Is a Beneficiary Responsible for a Decedent's Bills?
Contributor: Maria L. Shinn
FACT or FICTION: If you are the beneficiary of an estate, you are not personally responsible for the deceased person's bills.
In Ohio, when a person passes away, only her probate estate is responsible for her past bills. Her beneficiaries and loved ones are not responsible for her bills, unless they made themselves personally liable by co-signing a loan with the decedent, signing up for a joint credit card with her, or agreeing somehow to be jointly responsible for that debt.
There are three important things to keep in mind, however. First, there are some debts which "survive" the death of an Ohio resident. For example, a real estate mortgage is not extinguished by the death of the homeowner. Similarly, a car lien still has to be dealt with when the car owner passes away. A surviving spouse may be held responsible for some of the deceased spouse's medical bills.

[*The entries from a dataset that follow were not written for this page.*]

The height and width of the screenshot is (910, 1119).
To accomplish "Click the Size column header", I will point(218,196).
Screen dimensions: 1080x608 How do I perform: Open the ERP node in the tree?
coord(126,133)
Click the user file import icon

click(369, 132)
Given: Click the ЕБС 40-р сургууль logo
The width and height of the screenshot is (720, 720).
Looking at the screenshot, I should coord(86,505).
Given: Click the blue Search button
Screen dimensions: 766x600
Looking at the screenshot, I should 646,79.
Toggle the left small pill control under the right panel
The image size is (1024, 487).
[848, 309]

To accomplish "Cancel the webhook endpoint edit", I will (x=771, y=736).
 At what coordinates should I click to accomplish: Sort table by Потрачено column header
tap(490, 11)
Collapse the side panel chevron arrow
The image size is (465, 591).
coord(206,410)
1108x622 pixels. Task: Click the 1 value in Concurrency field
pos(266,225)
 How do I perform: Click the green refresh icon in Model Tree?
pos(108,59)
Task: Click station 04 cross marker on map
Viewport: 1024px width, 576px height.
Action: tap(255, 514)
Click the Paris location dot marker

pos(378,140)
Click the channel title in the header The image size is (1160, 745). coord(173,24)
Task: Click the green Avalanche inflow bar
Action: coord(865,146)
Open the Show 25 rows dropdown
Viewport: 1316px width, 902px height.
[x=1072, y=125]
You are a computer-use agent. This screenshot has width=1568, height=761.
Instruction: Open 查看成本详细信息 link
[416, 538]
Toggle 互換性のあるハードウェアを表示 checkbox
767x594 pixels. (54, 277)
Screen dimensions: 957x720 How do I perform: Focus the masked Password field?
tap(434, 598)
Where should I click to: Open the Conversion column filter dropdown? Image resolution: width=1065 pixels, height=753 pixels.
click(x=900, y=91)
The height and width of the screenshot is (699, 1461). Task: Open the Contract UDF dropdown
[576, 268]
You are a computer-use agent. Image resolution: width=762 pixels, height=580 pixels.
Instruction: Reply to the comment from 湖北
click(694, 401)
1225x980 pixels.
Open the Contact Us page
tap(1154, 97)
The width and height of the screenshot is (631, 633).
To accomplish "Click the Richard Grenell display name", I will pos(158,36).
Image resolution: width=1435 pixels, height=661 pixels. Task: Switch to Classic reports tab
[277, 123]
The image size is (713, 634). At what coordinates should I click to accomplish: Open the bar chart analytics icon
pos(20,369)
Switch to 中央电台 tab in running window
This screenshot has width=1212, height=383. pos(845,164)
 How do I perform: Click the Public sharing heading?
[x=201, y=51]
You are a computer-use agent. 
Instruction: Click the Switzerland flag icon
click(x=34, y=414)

Second, if the deceased person received Medicaid benefits during her lifetime, the State of Ohio can seek reimbursement of those benefits from the decedent's assets. This is called "Medicaid estate recovery," and the Ohio Attorney General's office is very aggressive when it comes to seeking reimbursement from an estate.
Third, creditors (other than mortgage companies and the government) must make a claim against the decedent's probate estate in order to be paid. A beneficiary does not have to use his/her own money to pay the decedent's debts, unless the beneficiary is personally liable for those debts.
If your loved one passes away, please consult with an experienced probate attorney to discuss your loved one's assets and bills.